By law, Ohio municipalities need to at least plausibly have balanced budgets.  In order to do that, politicians must do something that is against their nature: obtain as much in revenues as they choose to spend.

Cities that are governed properly, Republican and Democrat, have structurally balanced budgets.  In other words, they don't use the one-time sale of assets and other budgetary gimmicks to obtain that plausible balancing. Poorly-governed municipalities, on the other hand, sell the seed stock to feed the herd, leaving nothing for the Spring planting.
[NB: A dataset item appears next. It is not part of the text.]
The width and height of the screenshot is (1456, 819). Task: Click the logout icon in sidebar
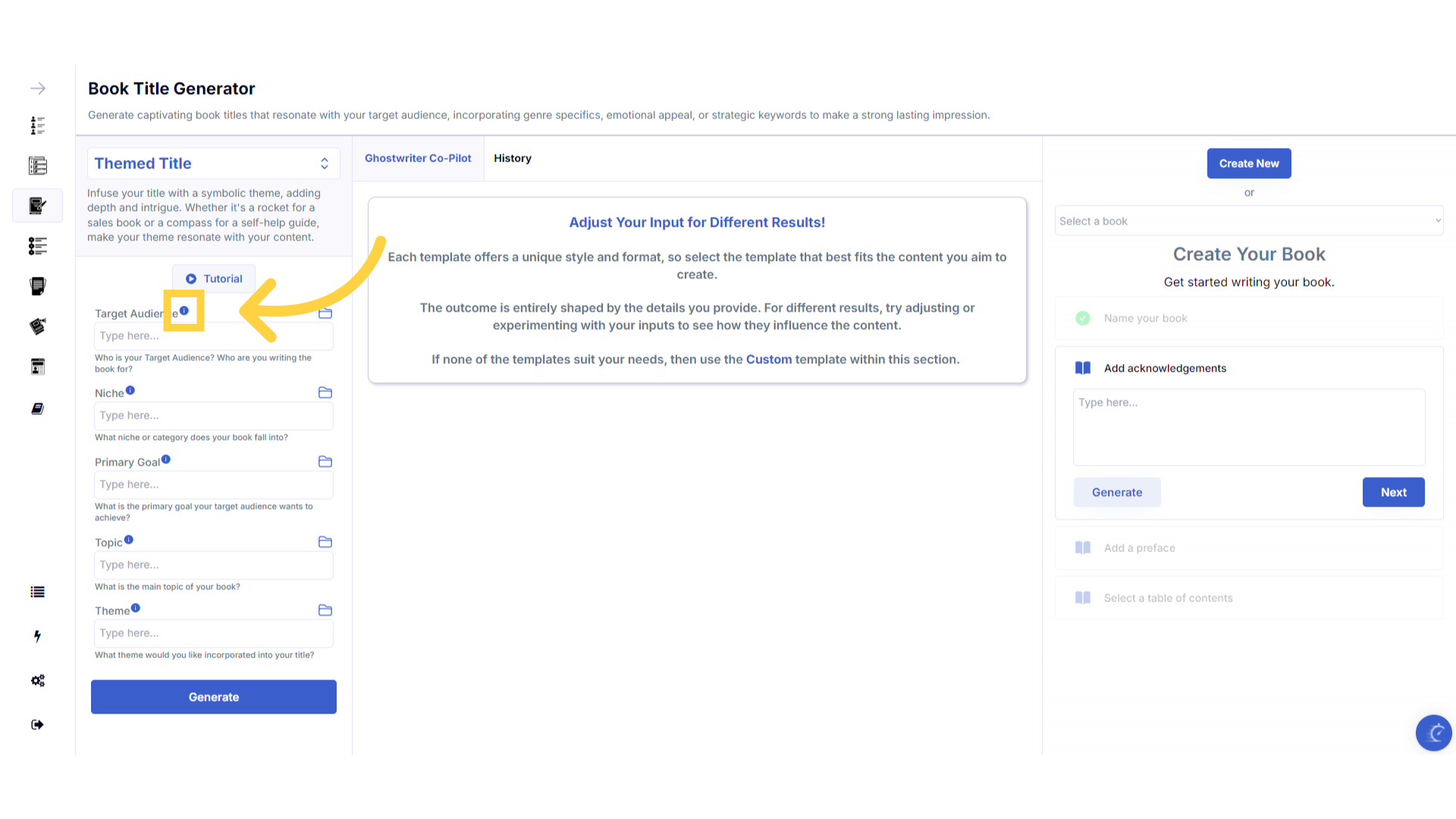[x=38, y=725]
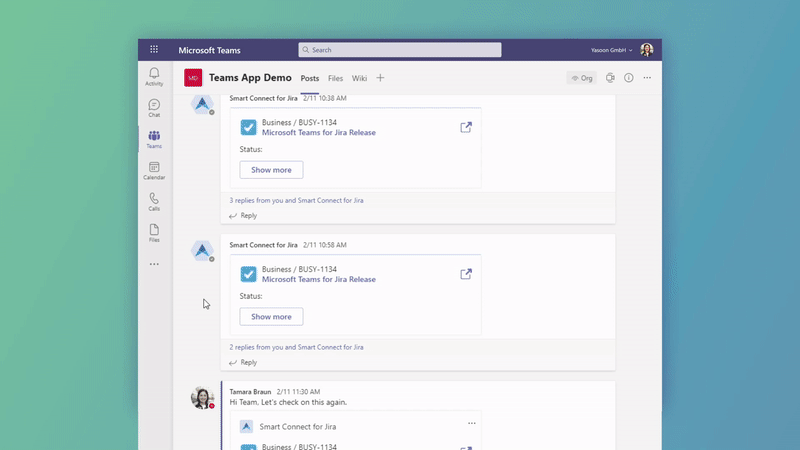The width and height of the screenshot is (800, 450).
Task: Open Chat from the left sidebar
Action: click(x=154, y=107)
The latter is the case in Cincinnati.  Mayor Mallory has foolishly mortgaged the farm, eaten the seed, sold the virginity of his three beautiful daughters and burned the barn as he leaves office next December after eight years in office.  He will leave the City in a shambles, chaos.

The latest example is the plan to raise at least $21 million to fill a one-year operating budget gap this year by selling the rights to collect revenue from on-street parking in the City for 30 years.  One, two or three years from now the budget will be just as out-of-balance as it is today, but that asset will be gone.  And we will have more than $50 million in new debt from the Streetcar, and a pension system that is hundreds of millions of dollars under water.

Interestingly, Mallory's carefully-assembled coalition of crazy lefties actually rebelled in this last budget cycle on some of his budgetary plans -- refusing to eliminate earnings tax reciprocity, and refusing to take the property tax up to the authorized maximum 6.1 mills.  This, without commensurate spending cuts, actually makes the chaos at City Hall -- the structural imbalance of the budget -- even worse. 

By the time the fiscal chickens come home to roost, Mallory won't even live in Cincinnati any longer, and we will be left holding the bag.

So, more than ever before, City Hall is enveloped in financial and management chaos.  And with an election for four-year terms of the Council and a new Mayor in 2013, it looks to get much worse before it gets better.